Tens of millions of British people will experience their own credit crunch on holiday this year as the soaring value of the euro forces them to pay more for everything from the price of a coffee in a Parisian cafe to a hotel room in Barcelona. As currency traders pushed the European single currency to a record high against the pound yesterday, holidaymakers were coming to terms with the fact they now have almost a fifth less spending power on the Continent than a year ago.
The 17 per cent fall since last February has come about as the euro has powered ahead on the strength of its member economies, while the pound has slumped, most recently because of the knock-on effects of the sub-prime collapse in the US.
The euro's new high of 80p, reached in early trading yesterday, came after the International Monetary Fund warned that UK growth would only hit 1.6 per cent this year, compared with the Government's claim of up to 2.25 per cent.
The euro's surge may spur new theories from economists that the currency of the eurozone will become the main international unit of currency as early as 2015, upsetting almost the best part of a century of dominance of the dollar.

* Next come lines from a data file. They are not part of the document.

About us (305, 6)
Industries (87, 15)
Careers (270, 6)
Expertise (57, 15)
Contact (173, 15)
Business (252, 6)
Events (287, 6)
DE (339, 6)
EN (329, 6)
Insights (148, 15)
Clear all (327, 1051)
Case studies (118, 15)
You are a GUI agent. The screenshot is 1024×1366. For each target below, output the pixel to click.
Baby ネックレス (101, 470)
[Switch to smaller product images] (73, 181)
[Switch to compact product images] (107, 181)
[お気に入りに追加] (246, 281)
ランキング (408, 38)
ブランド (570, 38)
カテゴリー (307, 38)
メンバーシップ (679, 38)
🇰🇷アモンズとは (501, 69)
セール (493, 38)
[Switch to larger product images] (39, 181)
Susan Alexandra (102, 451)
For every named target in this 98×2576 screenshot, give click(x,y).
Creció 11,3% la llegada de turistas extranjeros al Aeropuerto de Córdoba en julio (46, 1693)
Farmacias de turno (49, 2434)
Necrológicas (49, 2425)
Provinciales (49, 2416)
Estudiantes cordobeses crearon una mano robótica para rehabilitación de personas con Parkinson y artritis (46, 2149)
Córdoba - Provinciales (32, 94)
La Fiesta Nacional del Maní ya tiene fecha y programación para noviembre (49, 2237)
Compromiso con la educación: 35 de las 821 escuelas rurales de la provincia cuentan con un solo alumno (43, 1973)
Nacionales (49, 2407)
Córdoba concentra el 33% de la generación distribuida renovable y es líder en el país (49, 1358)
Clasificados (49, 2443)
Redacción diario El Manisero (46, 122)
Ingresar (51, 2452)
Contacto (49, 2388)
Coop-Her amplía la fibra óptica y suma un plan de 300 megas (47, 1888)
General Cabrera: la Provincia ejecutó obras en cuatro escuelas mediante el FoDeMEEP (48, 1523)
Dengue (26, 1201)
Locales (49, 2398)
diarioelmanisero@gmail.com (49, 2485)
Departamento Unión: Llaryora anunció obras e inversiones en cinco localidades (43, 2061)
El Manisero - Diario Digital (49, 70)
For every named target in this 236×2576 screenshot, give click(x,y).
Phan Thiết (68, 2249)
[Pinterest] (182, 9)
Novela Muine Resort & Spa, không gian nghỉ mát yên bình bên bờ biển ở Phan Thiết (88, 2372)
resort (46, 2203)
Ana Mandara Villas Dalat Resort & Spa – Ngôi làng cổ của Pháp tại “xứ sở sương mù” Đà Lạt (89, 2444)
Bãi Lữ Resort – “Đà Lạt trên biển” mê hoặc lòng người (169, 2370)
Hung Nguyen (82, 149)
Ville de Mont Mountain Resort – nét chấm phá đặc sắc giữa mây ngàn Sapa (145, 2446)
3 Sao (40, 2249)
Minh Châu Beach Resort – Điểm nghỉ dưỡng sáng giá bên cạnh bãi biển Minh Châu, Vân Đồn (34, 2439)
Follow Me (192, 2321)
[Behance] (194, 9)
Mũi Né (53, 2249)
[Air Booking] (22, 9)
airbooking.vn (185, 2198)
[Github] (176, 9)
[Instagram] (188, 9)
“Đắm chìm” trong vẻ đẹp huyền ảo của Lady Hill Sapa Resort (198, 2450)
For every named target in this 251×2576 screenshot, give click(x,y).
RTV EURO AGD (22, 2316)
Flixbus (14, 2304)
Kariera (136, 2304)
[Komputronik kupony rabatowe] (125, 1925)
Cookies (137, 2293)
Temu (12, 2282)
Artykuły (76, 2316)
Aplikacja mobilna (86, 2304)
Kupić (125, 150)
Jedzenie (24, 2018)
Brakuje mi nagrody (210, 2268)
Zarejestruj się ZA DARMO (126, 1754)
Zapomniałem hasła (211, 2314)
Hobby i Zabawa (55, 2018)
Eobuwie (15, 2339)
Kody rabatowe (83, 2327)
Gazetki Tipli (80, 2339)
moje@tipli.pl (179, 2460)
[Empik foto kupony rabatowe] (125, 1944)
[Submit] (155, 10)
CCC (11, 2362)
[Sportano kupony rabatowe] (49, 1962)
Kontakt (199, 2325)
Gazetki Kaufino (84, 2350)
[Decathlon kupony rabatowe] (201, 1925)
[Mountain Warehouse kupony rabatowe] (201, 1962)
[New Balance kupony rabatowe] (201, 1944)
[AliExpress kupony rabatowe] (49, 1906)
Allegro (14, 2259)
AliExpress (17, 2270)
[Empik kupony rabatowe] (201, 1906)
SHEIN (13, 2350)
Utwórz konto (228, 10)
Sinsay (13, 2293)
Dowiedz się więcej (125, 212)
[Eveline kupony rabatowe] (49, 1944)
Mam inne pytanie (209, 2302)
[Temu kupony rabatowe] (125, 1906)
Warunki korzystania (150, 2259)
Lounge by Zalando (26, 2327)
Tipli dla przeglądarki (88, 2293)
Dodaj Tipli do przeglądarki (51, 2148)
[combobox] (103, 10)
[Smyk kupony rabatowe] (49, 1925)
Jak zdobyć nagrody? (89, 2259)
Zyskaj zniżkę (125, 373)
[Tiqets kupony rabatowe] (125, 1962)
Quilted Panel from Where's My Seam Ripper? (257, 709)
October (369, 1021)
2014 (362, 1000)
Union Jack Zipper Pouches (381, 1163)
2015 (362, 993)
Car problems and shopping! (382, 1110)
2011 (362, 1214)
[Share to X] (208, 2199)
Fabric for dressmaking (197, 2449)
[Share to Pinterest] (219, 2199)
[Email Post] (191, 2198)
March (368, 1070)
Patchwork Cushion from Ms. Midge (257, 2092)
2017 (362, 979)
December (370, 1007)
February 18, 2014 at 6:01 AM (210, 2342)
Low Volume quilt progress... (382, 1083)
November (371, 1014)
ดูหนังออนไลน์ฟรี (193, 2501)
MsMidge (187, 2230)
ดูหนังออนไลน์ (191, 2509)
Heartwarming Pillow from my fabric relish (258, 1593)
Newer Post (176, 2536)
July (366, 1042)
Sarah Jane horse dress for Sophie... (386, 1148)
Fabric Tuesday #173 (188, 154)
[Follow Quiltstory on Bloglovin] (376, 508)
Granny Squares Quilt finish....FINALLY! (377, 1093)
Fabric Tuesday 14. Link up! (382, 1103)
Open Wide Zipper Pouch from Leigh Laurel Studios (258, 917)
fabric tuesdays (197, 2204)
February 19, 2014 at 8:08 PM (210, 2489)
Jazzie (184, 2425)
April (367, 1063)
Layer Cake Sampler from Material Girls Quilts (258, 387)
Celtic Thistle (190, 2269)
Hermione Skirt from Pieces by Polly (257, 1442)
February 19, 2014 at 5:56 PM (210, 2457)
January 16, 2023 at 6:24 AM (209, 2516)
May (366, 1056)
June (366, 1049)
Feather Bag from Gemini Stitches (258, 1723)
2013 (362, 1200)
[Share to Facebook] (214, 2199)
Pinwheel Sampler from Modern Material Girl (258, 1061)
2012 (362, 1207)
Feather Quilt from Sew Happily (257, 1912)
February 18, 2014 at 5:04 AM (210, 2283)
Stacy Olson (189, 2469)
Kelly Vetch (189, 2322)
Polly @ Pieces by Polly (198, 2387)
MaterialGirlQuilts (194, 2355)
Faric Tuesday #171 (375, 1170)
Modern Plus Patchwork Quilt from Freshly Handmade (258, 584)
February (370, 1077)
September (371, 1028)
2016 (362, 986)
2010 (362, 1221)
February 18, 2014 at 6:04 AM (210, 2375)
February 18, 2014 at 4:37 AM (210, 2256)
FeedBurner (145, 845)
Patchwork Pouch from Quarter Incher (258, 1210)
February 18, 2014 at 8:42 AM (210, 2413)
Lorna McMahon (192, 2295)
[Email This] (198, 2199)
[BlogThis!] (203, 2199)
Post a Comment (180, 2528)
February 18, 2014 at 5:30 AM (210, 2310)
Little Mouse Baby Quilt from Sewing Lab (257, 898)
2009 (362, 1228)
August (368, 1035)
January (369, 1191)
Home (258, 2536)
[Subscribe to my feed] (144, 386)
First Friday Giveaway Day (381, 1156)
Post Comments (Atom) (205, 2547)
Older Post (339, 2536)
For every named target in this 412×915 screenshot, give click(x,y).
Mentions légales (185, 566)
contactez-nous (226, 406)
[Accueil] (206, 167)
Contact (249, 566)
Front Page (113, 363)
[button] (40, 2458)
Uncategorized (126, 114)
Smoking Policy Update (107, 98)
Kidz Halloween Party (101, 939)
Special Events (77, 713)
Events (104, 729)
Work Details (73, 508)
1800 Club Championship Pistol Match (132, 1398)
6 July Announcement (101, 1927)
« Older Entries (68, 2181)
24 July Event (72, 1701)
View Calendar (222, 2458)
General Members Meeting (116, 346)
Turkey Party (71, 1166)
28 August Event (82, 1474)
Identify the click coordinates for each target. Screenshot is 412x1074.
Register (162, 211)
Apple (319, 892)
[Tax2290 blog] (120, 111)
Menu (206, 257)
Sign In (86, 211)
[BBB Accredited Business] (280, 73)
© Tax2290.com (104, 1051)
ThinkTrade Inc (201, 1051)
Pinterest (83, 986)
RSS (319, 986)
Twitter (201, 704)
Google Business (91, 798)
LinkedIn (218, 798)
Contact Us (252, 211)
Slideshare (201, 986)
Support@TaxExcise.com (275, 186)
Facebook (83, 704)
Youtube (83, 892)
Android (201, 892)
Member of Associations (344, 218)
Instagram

For holidaymakers, however, the collapse of the pound has an earthier reality that will curtail their spending power in shops and restaurants in Ireland and on the Continent. In practice, it means spending money of £500 earmarked for eating out, trips and presents is now worth only £415 in the 15 eurozone states.
The 42 million foreign holidays a year that British people take are influenced by affordability and, during the past two years, the cheap dollar has lured thousands of Britons to stock up on designer jeans and iPods in New York.
However, the majority of foreign holidays, some 31 million, are taken in the eurozone and going there – and staying there – has become markedly more expensive.
As a result of the currency fluctuation, a family weekend break to Disneyland in Paris that would have cost £456 last year costs £533 this month. A day's car rental in Vienna that would have set back a Briton £56 now costs £67.
And those expecting to savour a meal for two Ferran Adria's acclaimed El Bulli restaurant in Spain will find the experience has risen in price from £195 to £236.
Many people who had been hoping to go on holiday to France or Spain may be forced to change plans and stay at home instead.
Others may look for cheaper destinations outside the eurozone, such as Bulgaria or Croatia.
The Association of British Travel Agents said yesterday that the rise of the euro might prompt the growth in journeys to Turkey and Egypt as well as long-haul trips.
At home, the surging euro will apply upwards pressure on much that we import from the Continent, from cheese to cars, though retailers may take some of the pain.
But there will be a sign of relief from British companies battling to export their goods as their products become cheaper in the 15 euro countries.
After a shaky start in 1999, when the economies of the 11 participating states were lurching downward, the euro has become a totemic success for the European project and has been rising against the pound for more than a year.
Further pressure is likely to be piled on to the pound – and in favour of the euro – today if, as expected, the Bank of England's Monetary Policy Committee cuts interest rates. Some economists believe the rate may cut by as much as half a per cent.
Geoff Kendrick, a currency strategist, said: "The UK has clearly softened a lot more than Europe and I guess that's why we'll see the Bank of England cut rates tomorrow while the ECB will be hawkish... At least for now it looks like the trend (in euro/sterling) is well and truly intact."
The pound has weakened after days of bad economic news which has increased the chances of the interest rate being cut, reducing the attractiveness of holding the currency.
This week, the Halifax house price index posted its steepest monthly fall in over 15 years, a 2.5 per cent fall in a single month. Banks have withdrawn their 100 per cent mortgage deals and Nationwide's consumer confidence fell to its lowest level in four years.